The stem monstr– is fairly rare in English words; the only other basic words containing it are monster and remonstrate.
A monstrum in Latin was a supernatural event, or an omen: a sign to show that something special was happening. In Roman times, omens were often unexplainable things in the natural world: the strange behaviour of birds or animals, a creature born with a deformity, an oddly growing tree, stars moving across the sky, strange lights, or fires that didn’t burn the thing that was on fire. Over the centuries it became used more and more to refer specifically to creatures. Because unknown or unexplainable things usually make people feel uncomfortable or even frightened, the word monster finally developed the meaning it has now in English.
Remonstrate means to protest forcefully. Re usually means again, back (as in repeat, return), but can be used to mean really, completely (if you do something again and again, you must reallymean it!). So remonstrate means to really show exactly what you feel – to protest very clearly and with feeling.
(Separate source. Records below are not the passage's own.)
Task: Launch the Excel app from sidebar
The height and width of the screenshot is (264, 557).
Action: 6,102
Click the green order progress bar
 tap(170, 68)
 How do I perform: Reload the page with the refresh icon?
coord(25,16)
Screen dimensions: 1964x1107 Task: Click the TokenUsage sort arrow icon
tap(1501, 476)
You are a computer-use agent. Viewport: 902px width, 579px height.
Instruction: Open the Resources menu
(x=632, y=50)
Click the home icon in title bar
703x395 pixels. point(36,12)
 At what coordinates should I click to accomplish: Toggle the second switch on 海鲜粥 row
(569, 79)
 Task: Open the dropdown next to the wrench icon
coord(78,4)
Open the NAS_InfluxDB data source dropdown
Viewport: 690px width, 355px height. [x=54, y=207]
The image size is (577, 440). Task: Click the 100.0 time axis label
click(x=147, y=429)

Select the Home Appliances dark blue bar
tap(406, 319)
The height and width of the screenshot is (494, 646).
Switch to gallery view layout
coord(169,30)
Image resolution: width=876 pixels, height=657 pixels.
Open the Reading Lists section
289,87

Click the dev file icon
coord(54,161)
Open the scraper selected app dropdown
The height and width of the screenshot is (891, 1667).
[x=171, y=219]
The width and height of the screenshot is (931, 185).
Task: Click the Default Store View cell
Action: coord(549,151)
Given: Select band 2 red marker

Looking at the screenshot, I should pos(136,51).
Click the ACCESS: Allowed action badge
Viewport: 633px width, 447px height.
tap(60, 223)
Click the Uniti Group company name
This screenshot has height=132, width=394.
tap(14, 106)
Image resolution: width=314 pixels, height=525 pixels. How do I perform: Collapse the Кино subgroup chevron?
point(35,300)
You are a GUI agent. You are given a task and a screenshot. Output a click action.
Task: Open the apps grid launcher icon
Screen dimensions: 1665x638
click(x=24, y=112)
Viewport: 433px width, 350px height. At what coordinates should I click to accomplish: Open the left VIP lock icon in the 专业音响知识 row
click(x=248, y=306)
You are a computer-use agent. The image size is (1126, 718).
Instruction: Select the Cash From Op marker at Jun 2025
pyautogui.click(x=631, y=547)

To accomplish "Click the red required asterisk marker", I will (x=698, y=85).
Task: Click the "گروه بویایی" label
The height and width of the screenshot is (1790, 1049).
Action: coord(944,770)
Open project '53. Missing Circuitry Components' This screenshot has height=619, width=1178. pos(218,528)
Other words can be created by adding further prefixes and suffixes to the stem monstr- or to the root word demonstrate:
monstrous – like (ous) a monster
monstrosity – the state (ity) of being like (ous/os) a monster
demonstrable – able to be (able) demonstrated
demonstrative – tending to (ive) show something, e.g. demonstrative pronouns; a demonstrative person shows their feelings clearly
undemonstrative – not (un) tending to (ive) show feelings, etc.